- Developer: Indigo Technologies Ltd.
- Initial release: April 15, 1998
- Platform: Web
- Available in: English
- Type: Time tracking software
- Website: timetiger.com

= TimeTiger =

Time and project tracking app

TimeTiger is a time and project tracking app developed by Indigo Technologies Ltd. in Toronto, Ontario, Canada. Indigo was founded in 1997 and initially released TimeTiger in 1998.

== Company ==

The company was incorporated in 1997 and began operations as a custom software developer. TimeTiger (internally called TaskMaster) was developed as a tool to help with Indigo's own project planning and estimating. After releasing TimeTiger as a commercial product in 1998, Indigo shifted its focus to time and project management solutions. TimeTiger first introduced support for web-based time logging in 2000, to appeal to workers who were not already tracking their time for billing reasons.

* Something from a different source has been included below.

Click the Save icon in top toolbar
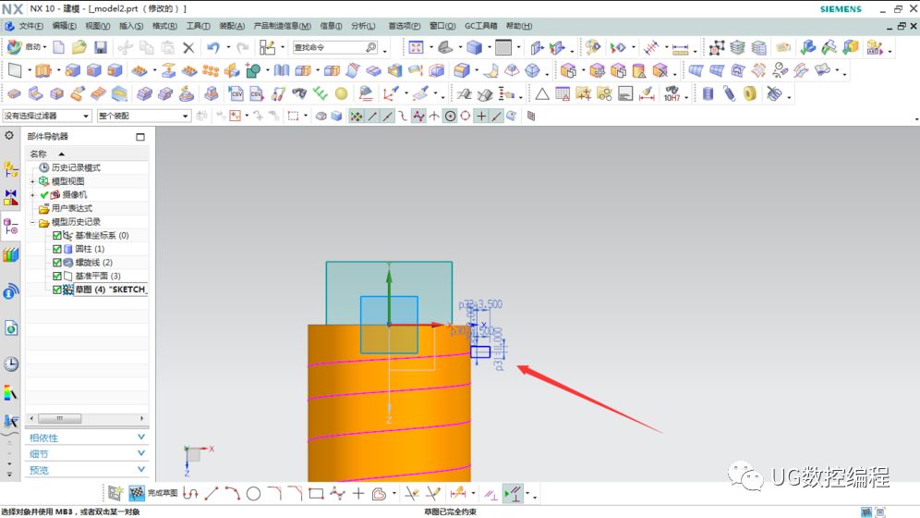This screenshot has width=920, height=518. 100,47
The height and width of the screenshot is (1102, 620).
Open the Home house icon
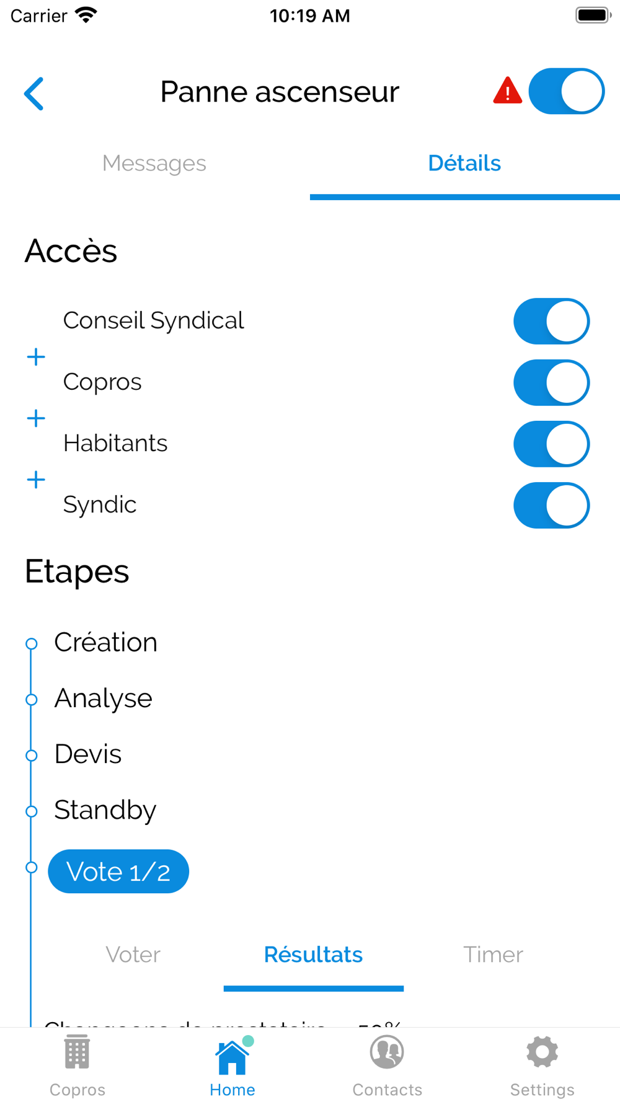(233, 1056)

Subsequent development emphasized project analysis tools.

== Features ==

- Web-based electronic time log
- "To Do" list to monitor project and non-project activities
- Pivot table report designer
- Role-based access control

== Software integration ==

Reports can be exported to Microsoft Excel or saved as Excel-compatible HTML files. Microsoft Project files can be imported and exported. A Software Development Kit is available.